🤖 AI Summary
This study addresses the challenge of uncovering latent, unlabeled clinical image–attribute causal relationships in chest X-ray (CXR) images using vision–language models (VLMs). Conventional structural causal models (SCMs) suffer from low spatial resolution, poor editing fidelity, and coarse-grained metadata, limiting their ability to identify critical data characteristics.

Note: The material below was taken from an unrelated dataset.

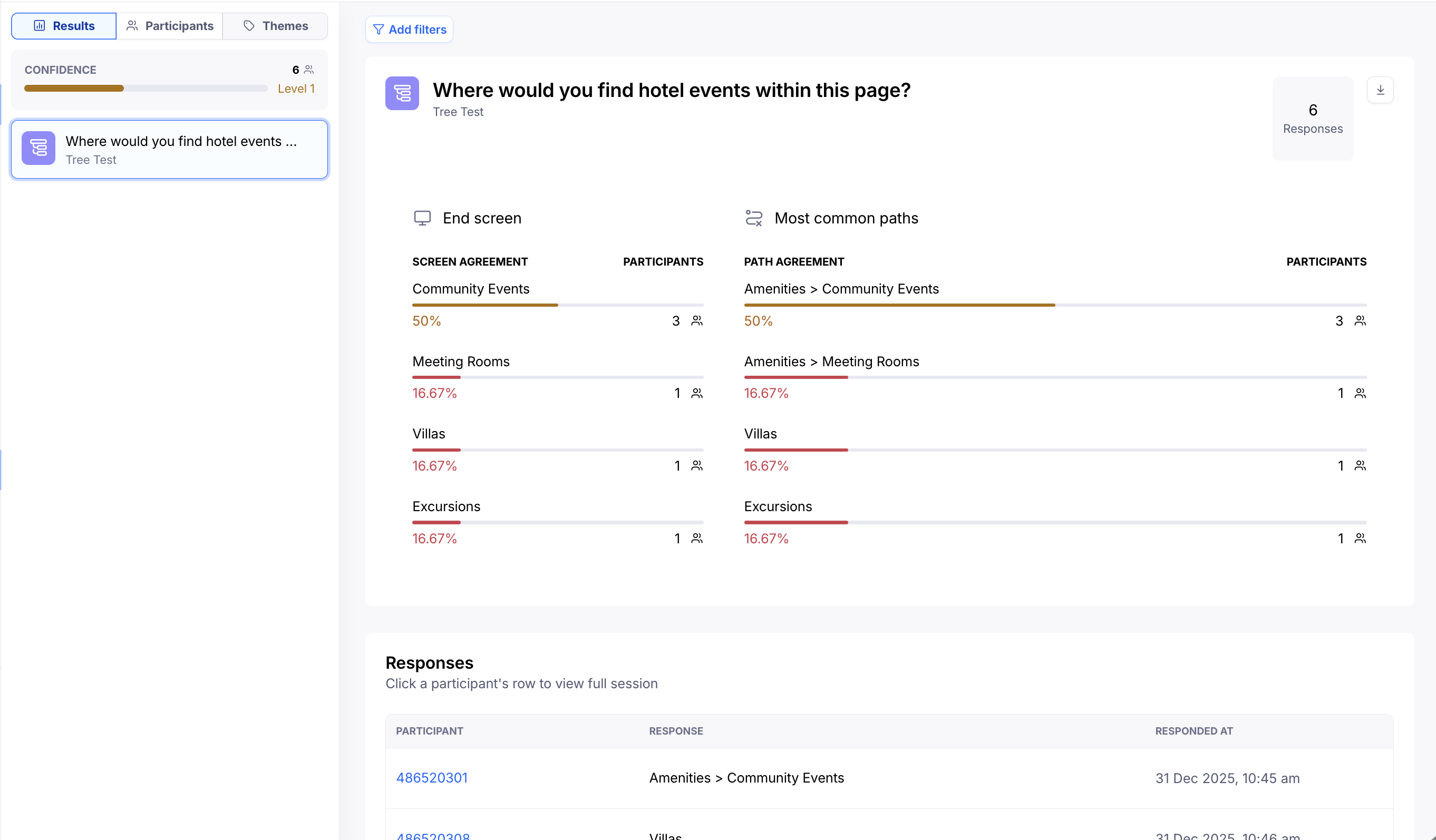Click participants icon beside confidence count 6

[309, 70]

To overcome these limitations, we propose— for the first time—the fine-tuning of CLIP- and Flamingo-style VLMs for attribute inversion, integrated with a causal inference–driven disentanglement strategy and a bias diagnostic framework. Experiments demonstrate that our method achieves state-of-the-art performance over existing SCMs in attribute-controllable generation fidelity, implicit association discovery, and spurious correlation identification. It successfully reveals multiple clinically meaningful yet unlabeled image–attribute combinations. Moreover, it quantifies VLMs’ sensitivity to biases and generalization constraints in fine-grained image editing.
📝 Abstract
Vision-language foundation models (VLMs) have shown impressive performance in guiding image generation through text, with emerging applications in medical imaging. In this work, we are the first to investigate the question: 'Can fine-tuned foundation models help identify critical, and possibly unknown, data properties?' By evaluating our proposed method on a chest x-ray dataset, we show that these models can generate high-resolution, precisely edited images compared to methods that rely on Structural Causal Models (SCMs) according to numerous metrics. For the first time, we demonstrate that fine-tuned VLMs can reveal hidden data relationships that were previously obscured due to available metadata granularity and model capacity limitations. Our experiments demonstrate both the potential of these models to reveal underlying dataset properties while also exposing the limitations of fine-tuned VLMs for accurate image editing and susceptibility to biases and spurious correlations.